The prognosis is guarded to favorable, especially in dogs with acute disease that are treated promptly using immunosuppressive doses of corticosteroids. Untreated dogs tend to have a remitting and relapsing course. Tipold recommends the following long-term therapy (e.g., for at least 6 months), especially in any dog that has had a relapse: prednisolone at 4 mg/kg/day, PO or IV initially. After 2 days, the dose is reduced to 2 mg/kg daily for 1 to 2 weeks, followed by 1 mg/kg daily. Dogs are re-examined, including CSF analysis and hematology, every 4 to 6 weeks. When signs and CSF are normal, the dose can be reduced to half of the previous dosage until a dosage of 0.5 mg/kg every 48 to 72 hours is attained. Treatment is stopped 6 months after clinical examination, CSF, and blood profiles are normal. In refractory cases, other immunosuppressive drugs such as azathioprine (at 1.5 mg/kg PO every 48 hours) may be used in combination with steroids (e.g., alternating each drug every other day). Antibiotics are ineffective. Results of a long-term treatment protocol (up to 20 months) involving 10 dogs with SRMA have been recently published. Eight of the 10 dogs were without clinical signs up to 29 months after the treatment was terminated. Long-term glucocorticosteroid treatment resulted only in mild clinical side effects, such as polyuria/polydipsia, polyphagia and weight gain, which were reversible after the therapy was discontinued. It was noted that elevated serum and CSF IgA levels did not decrease to normal values during prednisolone treatment and were still slightly increased after the therapy was discontinued. Monitoring of CSF cell count in dogs with this condition was a sensitive indicator of success of treatment. In addition, older dogs with high IgA levels in the CSF and frequent relapses seemed to require a longer duration of therapy and had a less favorable prognosis long term.

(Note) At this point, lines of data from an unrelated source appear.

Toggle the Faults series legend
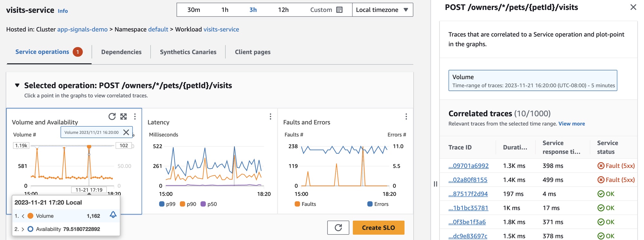The width and height of the screenshot is (644, 240). [305, 204]
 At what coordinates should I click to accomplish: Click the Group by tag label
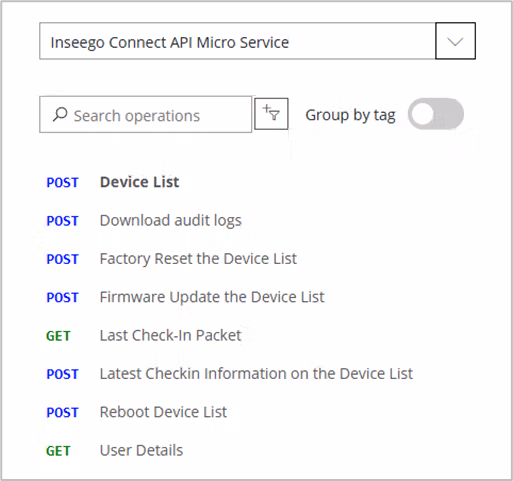(350, 115)
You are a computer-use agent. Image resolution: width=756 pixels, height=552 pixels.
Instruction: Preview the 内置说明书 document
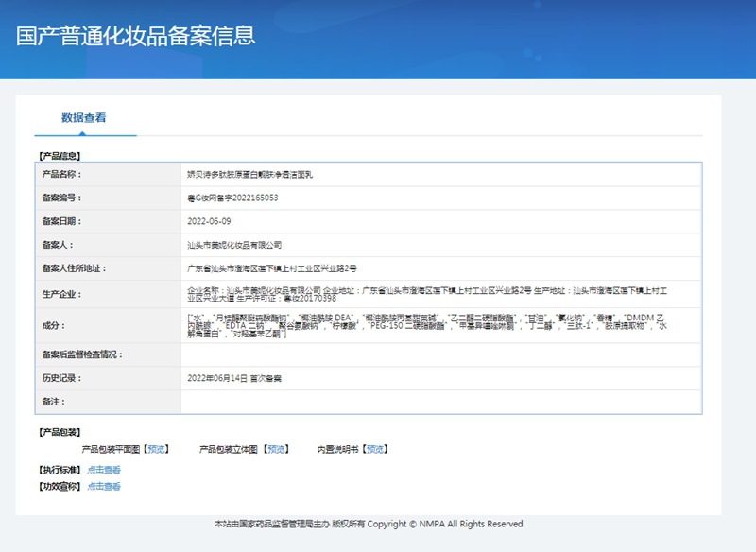[x=375, y=449]
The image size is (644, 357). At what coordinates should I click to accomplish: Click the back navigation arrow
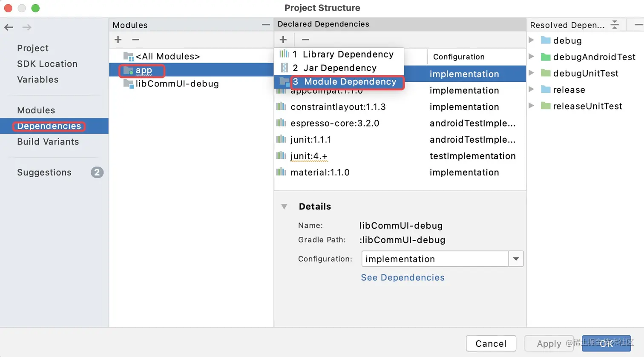point(9,28)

Note that Akitas, Bernese Mountain dogs, and other breeds with immune-mediated polyarthritis may show similar clinical signs as animals with SRMA and have concurrent meningitis.
Bacterial meningitis is a rarely reported condition in dogs and cats. Animals of any age may be affected, although most affected dogs are adult, with a mean age around 5 years. Bacterial infections of the CNS most often occur via haematogenous spread from distant foci within the body (e.g., lung or splenic abscess, vegetative endocarditis, pleuritis, and urinary tract infections), by direct extension from sinuses, ears and eyes, as a result of trauma (e.g., bite wound), meningeal spread with entry along nerve roots, or from contaminated surgical instruments (e.g., spinal needle). Organisms usually disseminate via CSF pathways and produce cerebrospinal meningitis, often associated with microabscess formation of brain and spinal cord. A plethora of organisms have been cultured from dogs with bacterial meningitis including Pasteurella sp. (e.g., P. multocida), Staphylococcus aureus, Staphylococcus epidermidis, Staphylococcus albus, Actinomyces sp., Nocardia sp., Escherichia coli, Streptococcus sp. (e.g., S. pneumoniae) and Klebsiella sp.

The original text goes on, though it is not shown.